> **What to do**
Could you copy out the rows below word for word, from the very first line through the line containing "pos(128,139)", with both ends included but no pictures?

> **Working data**

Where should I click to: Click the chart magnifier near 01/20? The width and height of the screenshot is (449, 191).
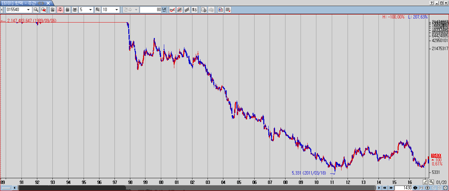[x=431, y=182]
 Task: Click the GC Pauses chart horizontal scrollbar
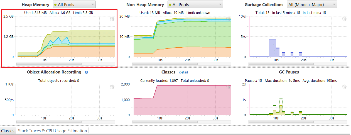click(x=281, y=122)
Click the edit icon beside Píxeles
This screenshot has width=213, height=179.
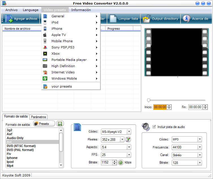pos(128,139)
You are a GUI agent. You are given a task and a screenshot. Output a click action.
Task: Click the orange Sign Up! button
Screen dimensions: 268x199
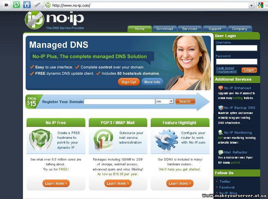pos(129,82)
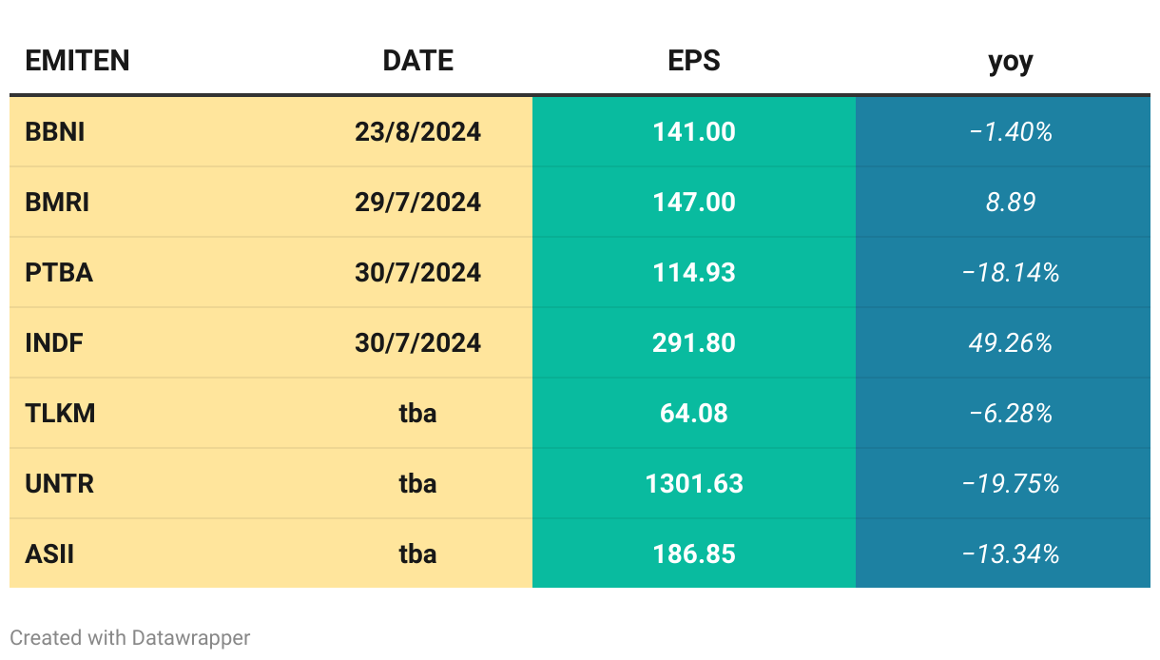1160x660 pixels.
Task: Click the 49.26% yoy cell
Action: coord(1010,342)
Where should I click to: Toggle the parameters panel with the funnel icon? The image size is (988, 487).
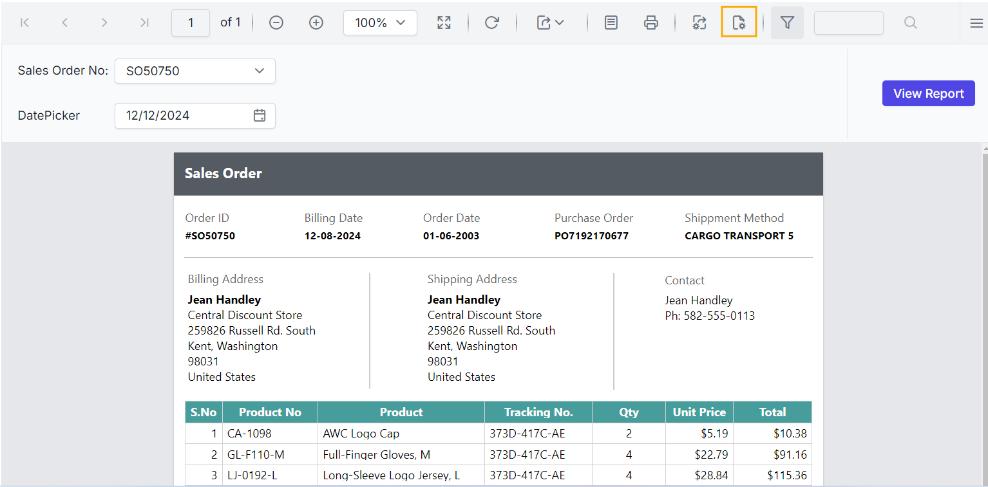[x=787, y=22]
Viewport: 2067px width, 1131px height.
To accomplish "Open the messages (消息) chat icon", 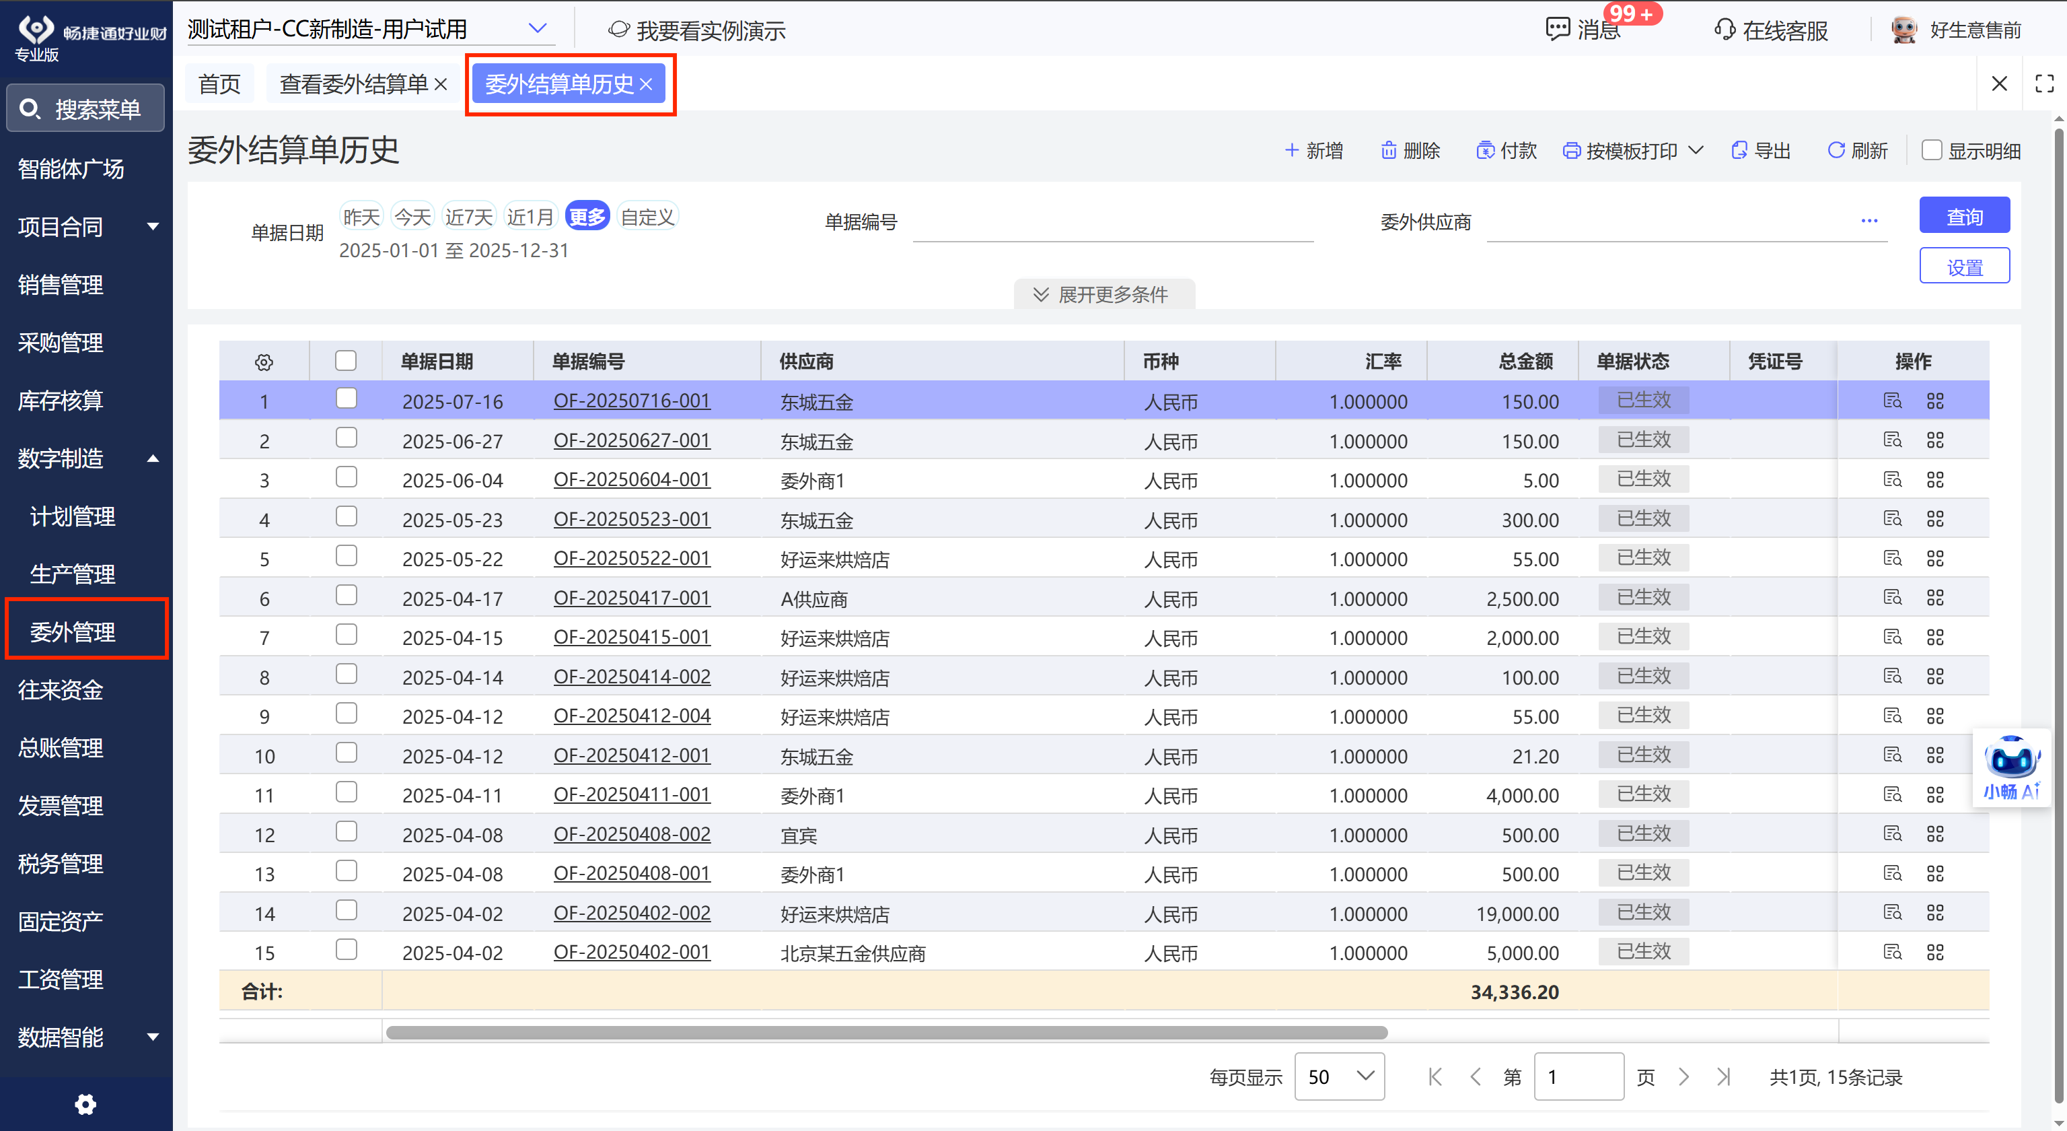I will pos(1557,29).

> **Correct output**
Where should I click to: Click the chart magnifier near 01/20? The width and height of the screenshot is (449, 191).
[x=431, y=182]
 Task: Click the GC Pauses chart horizontal scrollbar
click(x=281, y=122)
Click the edit icon beside Píxeles
This screenshot has width=213, height=179.
pos(128,139)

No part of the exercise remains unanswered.